— Your goal —
Please copy, unchanged, the part of the records that opens with the line containing "Task: Tap the 3期 term on the 2025-03-24 loan" and closes with the line containing "click(x=970, y=52)".

◆ ◆ ◆

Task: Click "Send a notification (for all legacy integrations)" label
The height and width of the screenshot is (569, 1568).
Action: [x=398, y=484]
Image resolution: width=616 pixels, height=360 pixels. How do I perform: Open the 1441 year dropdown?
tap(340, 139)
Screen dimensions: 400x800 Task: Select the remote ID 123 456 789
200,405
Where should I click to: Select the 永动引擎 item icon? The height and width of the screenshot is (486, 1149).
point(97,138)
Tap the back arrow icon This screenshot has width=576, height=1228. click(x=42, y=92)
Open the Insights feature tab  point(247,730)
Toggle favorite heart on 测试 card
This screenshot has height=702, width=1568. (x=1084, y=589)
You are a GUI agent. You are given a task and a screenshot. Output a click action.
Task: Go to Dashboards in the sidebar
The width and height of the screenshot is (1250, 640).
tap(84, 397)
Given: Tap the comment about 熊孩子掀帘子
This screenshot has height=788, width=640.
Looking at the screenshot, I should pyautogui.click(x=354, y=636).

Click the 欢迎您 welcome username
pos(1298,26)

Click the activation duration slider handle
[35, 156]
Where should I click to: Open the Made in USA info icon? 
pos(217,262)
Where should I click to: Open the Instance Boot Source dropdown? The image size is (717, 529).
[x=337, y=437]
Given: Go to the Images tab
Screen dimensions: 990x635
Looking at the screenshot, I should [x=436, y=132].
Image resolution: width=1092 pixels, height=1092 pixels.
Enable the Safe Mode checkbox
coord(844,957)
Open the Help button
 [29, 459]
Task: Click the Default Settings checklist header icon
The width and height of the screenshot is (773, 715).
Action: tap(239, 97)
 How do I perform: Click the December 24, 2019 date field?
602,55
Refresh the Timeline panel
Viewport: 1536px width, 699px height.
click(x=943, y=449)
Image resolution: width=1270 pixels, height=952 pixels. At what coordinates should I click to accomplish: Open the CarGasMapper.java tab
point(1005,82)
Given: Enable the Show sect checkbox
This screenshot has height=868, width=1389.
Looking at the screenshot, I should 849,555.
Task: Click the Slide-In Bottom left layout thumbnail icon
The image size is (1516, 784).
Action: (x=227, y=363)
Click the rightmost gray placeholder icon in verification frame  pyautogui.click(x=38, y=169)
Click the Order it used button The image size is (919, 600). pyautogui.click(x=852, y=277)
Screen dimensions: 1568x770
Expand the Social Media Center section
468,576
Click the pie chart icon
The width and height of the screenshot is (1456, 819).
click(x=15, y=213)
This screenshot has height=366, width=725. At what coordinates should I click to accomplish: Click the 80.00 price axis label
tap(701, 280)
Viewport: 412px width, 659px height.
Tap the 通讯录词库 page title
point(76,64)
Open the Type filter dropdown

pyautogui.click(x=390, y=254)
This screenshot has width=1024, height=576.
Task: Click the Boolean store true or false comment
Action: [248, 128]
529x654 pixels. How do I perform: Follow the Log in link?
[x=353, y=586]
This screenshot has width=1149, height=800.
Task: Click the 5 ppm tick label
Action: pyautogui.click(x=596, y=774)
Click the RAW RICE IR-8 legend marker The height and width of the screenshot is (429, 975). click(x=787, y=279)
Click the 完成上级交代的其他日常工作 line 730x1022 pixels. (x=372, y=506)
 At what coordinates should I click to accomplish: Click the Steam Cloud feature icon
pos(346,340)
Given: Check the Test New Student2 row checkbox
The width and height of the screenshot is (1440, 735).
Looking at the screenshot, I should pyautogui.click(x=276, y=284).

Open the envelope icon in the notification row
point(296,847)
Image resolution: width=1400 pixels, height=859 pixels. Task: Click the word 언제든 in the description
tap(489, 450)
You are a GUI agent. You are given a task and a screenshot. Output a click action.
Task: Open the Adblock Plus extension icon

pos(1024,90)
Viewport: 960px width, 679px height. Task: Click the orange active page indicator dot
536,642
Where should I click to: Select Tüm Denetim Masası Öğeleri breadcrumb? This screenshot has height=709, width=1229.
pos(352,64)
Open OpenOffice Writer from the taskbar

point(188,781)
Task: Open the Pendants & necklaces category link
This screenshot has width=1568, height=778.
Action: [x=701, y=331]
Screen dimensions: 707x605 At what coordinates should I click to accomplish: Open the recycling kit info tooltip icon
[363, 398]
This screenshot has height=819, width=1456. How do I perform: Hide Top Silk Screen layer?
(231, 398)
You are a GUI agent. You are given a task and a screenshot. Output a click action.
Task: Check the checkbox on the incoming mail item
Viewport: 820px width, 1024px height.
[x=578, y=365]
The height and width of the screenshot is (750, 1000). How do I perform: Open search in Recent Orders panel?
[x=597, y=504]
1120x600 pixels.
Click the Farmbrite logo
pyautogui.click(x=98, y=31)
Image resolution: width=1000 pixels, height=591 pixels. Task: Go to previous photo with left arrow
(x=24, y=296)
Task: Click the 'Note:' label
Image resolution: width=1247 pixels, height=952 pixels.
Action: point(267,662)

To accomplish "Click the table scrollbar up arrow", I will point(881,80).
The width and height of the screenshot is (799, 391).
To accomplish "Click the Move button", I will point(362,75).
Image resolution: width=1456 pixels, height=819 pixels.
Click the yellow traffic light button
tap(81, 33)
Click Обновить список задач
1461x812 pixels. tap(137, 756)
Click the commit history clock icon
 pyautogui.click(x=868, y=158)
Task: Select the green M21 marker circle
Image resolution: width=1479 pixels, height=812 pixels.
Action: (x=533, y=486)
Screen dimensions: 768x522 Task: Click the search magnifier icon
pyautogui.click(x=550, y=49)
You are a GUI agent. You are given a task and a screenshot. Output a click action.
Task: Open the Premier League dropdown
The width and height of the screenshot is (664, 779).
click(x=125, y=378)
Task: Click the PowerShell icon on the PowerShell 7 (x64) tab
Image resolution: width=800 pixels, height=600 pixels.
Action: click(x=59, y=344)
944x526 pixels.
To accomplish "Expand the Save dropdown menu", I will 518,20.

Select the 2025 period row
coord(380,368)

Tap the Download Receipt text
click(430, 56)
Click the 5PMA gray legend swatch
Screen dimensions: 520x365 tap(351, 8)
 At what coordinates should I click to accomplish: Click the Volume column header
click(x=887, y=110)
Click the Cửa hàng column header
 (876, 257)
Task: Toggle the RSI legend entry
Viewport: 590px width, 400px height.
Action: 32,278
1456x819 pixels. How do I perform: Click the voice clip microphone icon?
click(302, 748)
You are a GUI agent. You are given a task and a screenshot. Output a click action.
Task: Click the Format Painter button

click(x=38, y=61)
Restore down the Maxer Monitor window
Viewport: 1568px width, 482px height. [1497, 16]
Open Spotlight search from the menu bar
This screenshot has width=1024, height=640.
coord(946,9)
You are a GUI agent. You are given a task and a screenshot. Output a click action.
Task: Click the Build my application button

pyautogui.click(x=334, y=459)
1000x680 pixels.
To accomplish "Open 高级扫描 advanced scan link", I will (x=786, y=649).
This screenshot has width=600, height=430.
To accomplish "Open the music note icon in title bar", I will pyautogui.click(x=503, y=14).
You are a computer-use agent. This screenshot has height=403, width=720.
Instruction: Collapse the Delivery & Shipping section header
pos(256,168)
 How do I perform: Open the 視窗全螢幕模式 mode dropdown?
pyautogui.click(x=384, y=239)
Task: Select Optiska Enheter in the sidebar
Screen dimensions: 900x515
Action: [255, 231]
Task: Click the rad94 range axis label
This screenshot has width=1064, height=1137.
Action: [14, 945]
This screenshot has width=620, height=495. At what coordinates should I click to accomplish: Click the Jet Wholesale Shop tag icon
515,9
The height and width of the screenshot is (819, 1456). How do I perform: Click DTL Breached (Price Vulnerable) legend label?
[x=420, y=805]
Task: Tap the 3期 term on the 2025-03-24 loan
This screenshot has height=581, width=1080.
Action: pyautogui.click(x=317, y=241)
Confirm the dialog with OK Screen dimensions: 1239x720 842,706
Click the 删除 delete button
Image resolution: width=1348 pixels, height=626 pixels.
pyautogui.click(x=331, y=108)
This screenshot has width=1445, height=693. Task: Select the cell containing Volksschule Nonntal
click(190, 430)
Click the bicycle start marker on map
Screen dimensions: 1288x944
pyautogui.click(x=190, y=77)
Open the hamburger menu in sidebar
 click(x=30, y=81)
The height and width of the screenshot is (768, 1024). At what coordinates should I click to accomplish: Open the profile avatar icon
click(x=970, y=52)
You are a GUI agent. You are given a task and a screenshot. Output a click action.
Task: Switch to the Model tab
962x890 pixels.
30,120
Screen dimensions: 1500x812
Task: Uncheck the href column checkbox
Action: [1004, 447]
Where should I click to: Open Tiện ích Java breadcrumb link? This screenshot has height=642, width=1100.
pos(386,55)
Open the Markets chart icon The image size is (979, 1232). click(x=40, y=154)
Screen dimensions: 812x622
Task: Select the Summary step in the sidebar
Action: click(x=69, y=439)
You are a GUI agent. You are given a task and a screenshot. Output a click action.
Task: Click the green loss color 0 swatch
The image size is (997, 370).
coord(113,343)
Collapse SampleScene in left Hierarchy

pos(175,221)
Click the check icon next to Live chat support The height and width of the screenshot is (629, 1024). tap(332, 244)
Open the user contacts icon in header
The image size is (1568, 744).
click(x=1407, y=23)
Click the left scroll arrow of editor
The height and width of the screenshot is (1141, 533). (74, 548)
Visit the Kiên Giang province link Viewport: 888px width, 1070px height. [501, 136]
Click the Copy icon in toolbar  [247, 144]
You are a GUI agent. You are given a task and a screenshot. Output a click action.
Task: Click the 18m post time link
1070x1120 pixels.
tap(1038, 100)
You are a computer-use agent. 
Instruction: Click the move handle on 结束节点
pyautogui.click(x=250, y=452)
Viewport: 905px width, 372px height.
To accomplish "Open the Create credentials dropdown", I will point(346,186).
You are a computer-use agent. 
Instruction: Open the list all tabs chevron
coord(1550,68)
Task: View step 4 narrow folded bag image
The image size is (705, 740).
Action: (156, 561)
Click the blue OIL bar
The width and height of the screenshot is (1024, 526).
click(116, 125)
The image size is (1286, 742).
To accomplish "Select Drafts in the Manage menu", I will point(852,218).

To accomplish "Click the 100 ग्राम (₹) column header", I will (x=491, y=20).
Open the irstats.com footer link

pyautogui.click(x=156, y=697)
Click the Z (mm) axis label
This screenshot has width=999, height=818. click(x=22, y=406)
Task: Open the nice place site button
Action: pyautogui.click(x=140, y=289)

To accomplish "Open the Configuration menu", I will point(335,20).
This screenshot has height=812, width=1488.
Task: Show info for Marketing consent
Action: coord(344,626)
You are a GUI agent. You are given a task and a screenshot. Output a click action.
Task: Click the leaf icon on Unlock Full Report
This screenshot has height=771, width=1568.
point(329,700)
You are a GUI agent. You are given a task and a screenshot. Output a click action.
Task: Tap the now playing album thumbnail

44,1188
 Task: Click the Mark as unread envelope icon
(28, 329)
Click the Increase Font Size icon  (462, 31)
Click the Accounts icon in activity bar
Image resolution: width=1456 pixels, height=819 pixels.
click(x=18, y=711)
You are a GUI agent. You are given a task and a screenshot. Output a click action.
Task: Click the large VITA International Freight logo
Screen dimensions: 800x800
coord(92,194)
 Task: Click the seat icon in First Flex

◆ ◆ ◆

— Task result —
Task: Tap the 3期 term on the 2025-03-24 loan
This screenshot has height=581, width=1080.
Action: pyautogui.click(x=317, y=241)
Confirm the dialog with OK Screen dimensions: 1239x720 842,706
Click the 删除 delete button
Image resolution: width=1348 pixels, height=626 pixels.
pyautogui.click(x=331, y=108)
This screenshot has width=1445, height=693. Task: Select the cell containing Volksschule Nonntal
click(190, 430)
Click the bicycle start marker on map
Screen dimensions: 1288x944
pyautogui.click(x=190, y=77)
Open the hamburger menu in sidebar
 click(x=30, y=81)
The height and width of the screenshot is (768, 1024). At what coordinates should I click to accomplish: Open the profile avatar icon
click(x=970, y=52)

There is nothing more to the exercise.